# TASK REQUIREMENTS:
Rewrite the lines between the one containing "Given: Open Dados Bancários menu item" and the one containing "Looking at the screenshot, I should click(x=72, y=117).", inclusive, substituting "sidebar link" for "menu item" and leaving everything else unchanged.

# SUPPLIED DATA:
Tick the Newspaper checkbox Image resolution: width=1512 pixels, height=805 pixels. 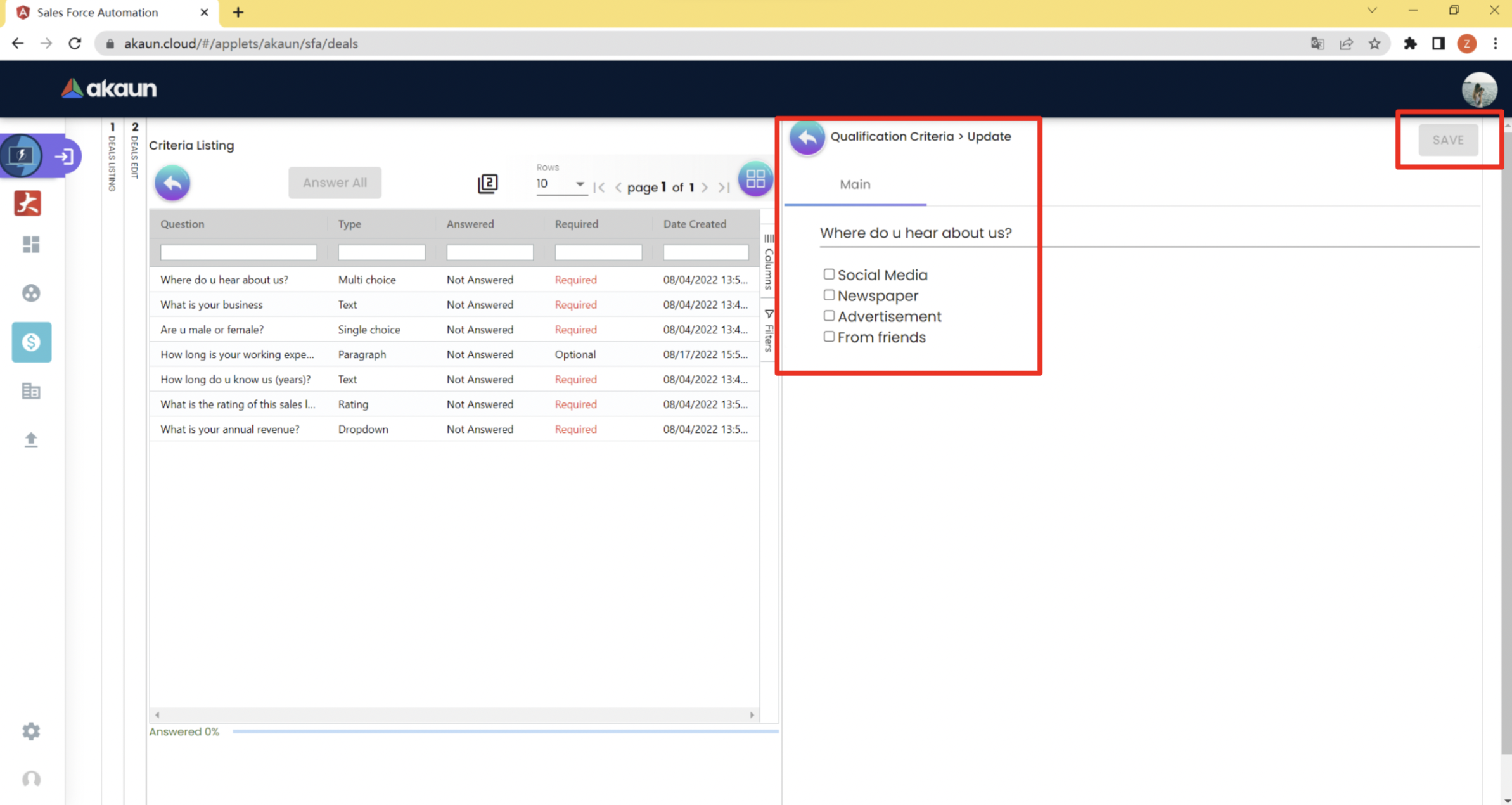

--

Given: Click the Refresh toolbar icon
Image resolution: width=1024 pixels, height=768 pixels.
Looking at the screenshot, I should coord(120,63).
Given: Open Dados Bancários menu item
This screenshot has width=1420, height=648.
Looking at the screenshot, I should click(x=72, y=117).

# COMPLETE RESPONSE:
Given: Open Dados Bancários sidebar link
This screenshot has width=1420, height=648.
Looking at the screenshot, I should click(x=72, y=117).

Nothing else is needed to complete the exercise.